A doença de Alzheimer entrou no cenário da saúde mundial de forma repentina, trazendo consigo grande apreensão. Em um momento em que a duração da vida das pessoas se prolongava como nunca antes, e as expectativas para uma velhice longa e produtiva eram grandes, os diagnósticos se tornaram cada vez mais numerosos.
Mesmo entre celebridades, em que se acreditava haver o estilo de vida mais saudável possível, a doença surgiu, subtraindo o passado das mentes, como um ladrão contra o qual não se podia fazer muito. Ronald Reagan, quadragésimo presidente americano, foi um dos diagnósticos que causou grande comoção pública. Ele faleceu em 2004, sem saber que havia governado uma das maiores potências do mundo durante a Guerra Fria.
Contudo, como toda dor, a doença trouxe consigo "uma porta" para mais conhecimento e possíveis caminhos para a vida, que tinha que continuar. Graças a isso, hoje temos mais recursos que permitem prevenção e, muitas vezes, tratamento em um nível mais elevado do que já foi possível.
Provamos cientificamente o que já se percebia por instinto: somos "animais" sociáveis por herança dos nossos genes de mamíferos, e, com isso, ter uma vida saudável entre nossos familiares e pares é proteção contra a perda das nossas próprias referências. Parece que a presença física daqueles por quem nutrimos amor, e que nos retribuem da mesma forma, cria uma rede que constantemente nos lembra de quem somos.
Tudo o que facilita esse contato social entrou na lista de prevenção: cuidados precoces de distúrbios visuais, auditivos e até mesmo o grau de instrução se mostraram eficientes para manter nosso cérebro saudável. Todos esses fatores devem fazer parte de políticas públicas de prevenção ao Alzheimer e trazem uma boa dose de esperança aos olhos comprometidos com o estudo e tratamento da condição.
Claro, esse conhecimento teve um preço. Toda porta tem sua chave, e essa nos custou uma boa dose de coragem para olharmos um medo que há muito demandava ser visto.

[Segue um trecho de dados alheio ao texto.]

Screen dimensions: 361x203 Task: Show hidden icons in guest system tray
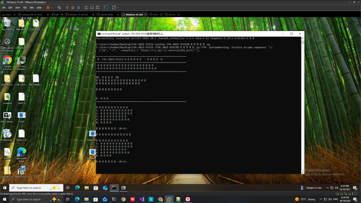point(327,188)
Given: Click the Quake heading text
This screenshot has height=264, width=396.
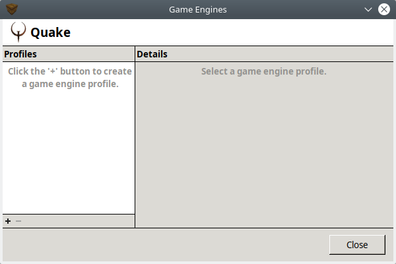Looking at the screenshot, I should click(x=51, y=32).
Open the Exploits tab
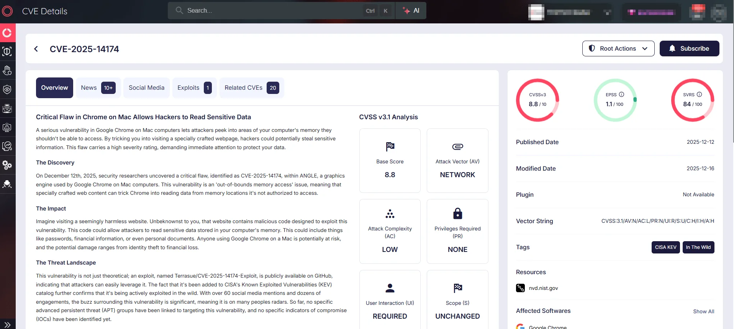 194,88
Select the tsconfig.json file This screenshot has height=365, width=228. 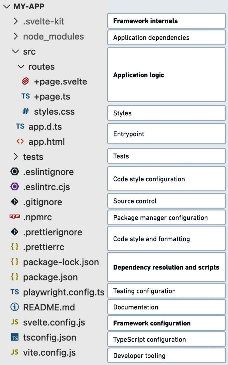50,337
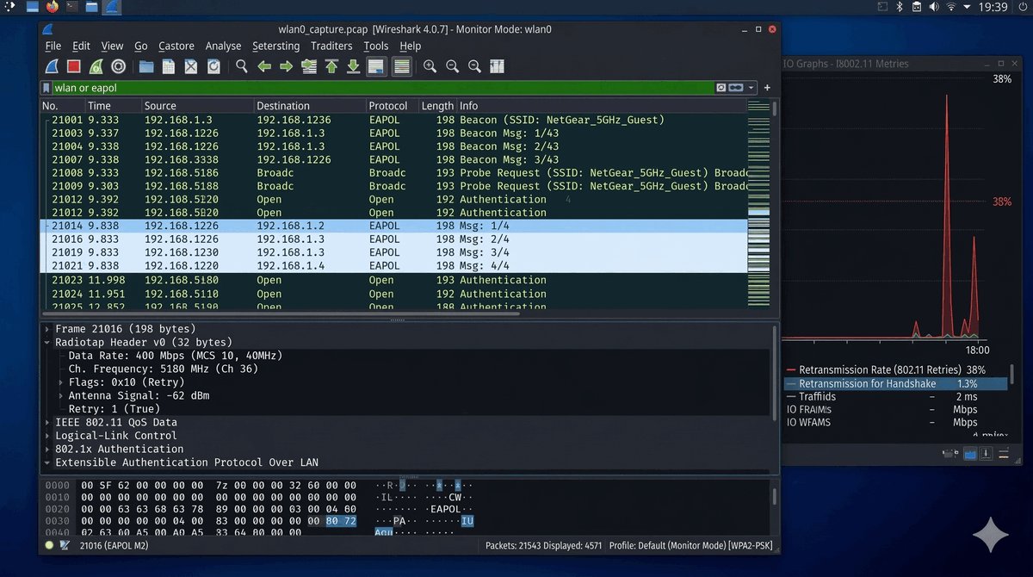Click the blue shark fin start capture icon
Image resolution: width=1033 pixels, height=577 pixels.
coord(52,66)
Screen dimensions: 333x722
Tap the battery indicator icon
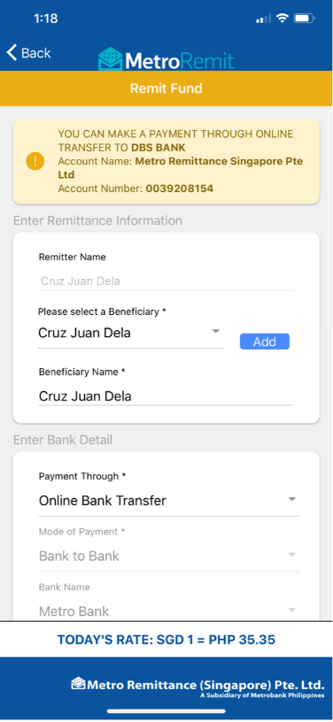305,19
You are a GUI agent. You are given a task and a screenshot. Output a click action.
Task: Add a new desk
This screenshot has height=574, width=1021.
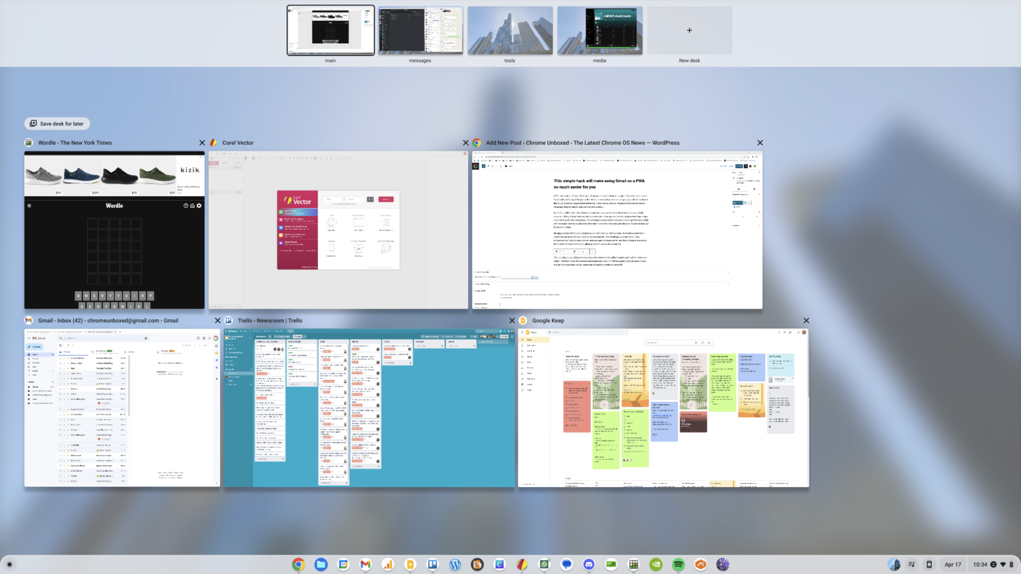(689, 31)
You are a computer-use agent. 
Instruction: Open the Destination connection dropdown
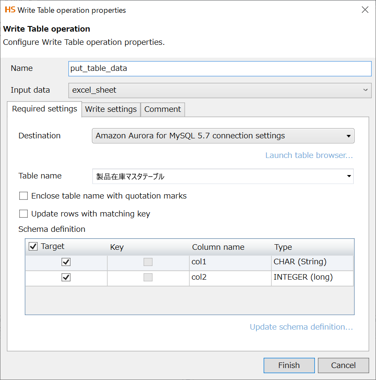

Quem somos nós? No que nos baseamos para responder a isso? Onde está a nossa essência? Qual parte do meu corpo é a mais essencial para quem eu sou? Caso eu acredite que o "Alexandre" está, digamos, mais no meu fígado do que em outros "lugares", e eu tiver cirrose, serei menos eu?
O cérebro e seu funcionamento são responsáveis por muitas de nossas capacidades, entre elas a de exteriorizar nosso comportamento social. Uma apraxia nesse órgão fará grande diferença em como nos apresentamos aos outros, mas não "apaga" quem nós somos. Não invalida tudo o que vivemos. Dar à doença esse poder seria excessivo.
Somos o campo que se manifesta no nosso corpo e o torna sagrado, e não meramente um produto do seu funcionamento e metabolismo. Nossa existência está calcada no que tocamos e sentimos, em nossas tristezas, alegrias e lembranças, é verdade. Contudo, o propósito que alinhou essas experiências e as nutriu com a energia da vida está no campo invisível que nos acompanha desde o nascimento e nele permanece intangível, independentemente dos obstáculos da nossa jornada terrena.